In September, book publisher Pearson sued Chegg too, alleging a violation of its copyrights for selling the answers to questions in its books and study materials. And while the outcome of that case is unclear, an unfavorable ruling could bring major implications for Chegg and other companies doing similar business – namely selling the answers to other people’s questions.

And then there’s another legal problem – potentially problems – for Chegg.

In the past year or so, the U.K., Australia, Ireland and other jurisdictions have passed laws or started the process to ban contract cheating – the paying of money for outsourced academic work that’s submitted as though it was authentic. The practice is also illegal in 17 states, though no cases have ever been filed.
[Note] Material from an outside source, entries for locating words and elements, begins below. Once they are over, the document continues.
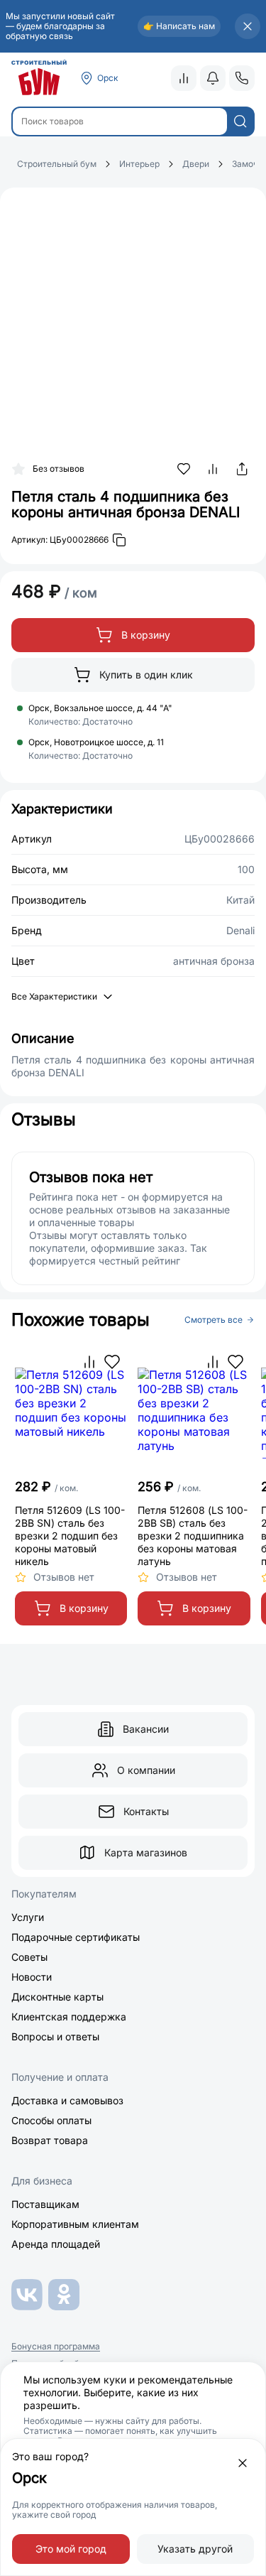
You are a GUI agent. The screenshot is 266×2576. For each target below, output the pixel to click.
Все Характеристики (54, 996)
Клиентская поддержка (68, 2017)
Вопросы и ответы (55, 2036)
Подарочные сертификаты (75, 1937)
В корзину (145, 635)
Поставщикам (45, 2204)
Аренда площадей (55, 2244)
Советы (29, 1957)
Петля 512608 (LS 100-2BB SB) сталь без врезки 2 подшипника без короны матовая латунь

Usually, contract cheating means paying for a custom essay from an essay mill, but some of the legal bans specially include paying for homework and test answers too. Some of the bans also include a bar on advertising those cheating services.

In November, Facebook agreed to remove the ads of some cheating companies in Ireland – where such ads are prohibited. Though not Chegg specifically, it’s a bad precedent for any company that provides cheating services and relies on social media to find customers, as Chegg does.

It’s impossible to know whether any of these, or the combination of all of them, will dent or damage the company significantly. Or at all. But there’s no lens through which any of these developments are welcome news at Chegg HQ.

But for those who care about academic integrity, protecting the value of degrees and other academic credentials or lifting the quality of online education, any news that is bad for cheating providers is welcome news.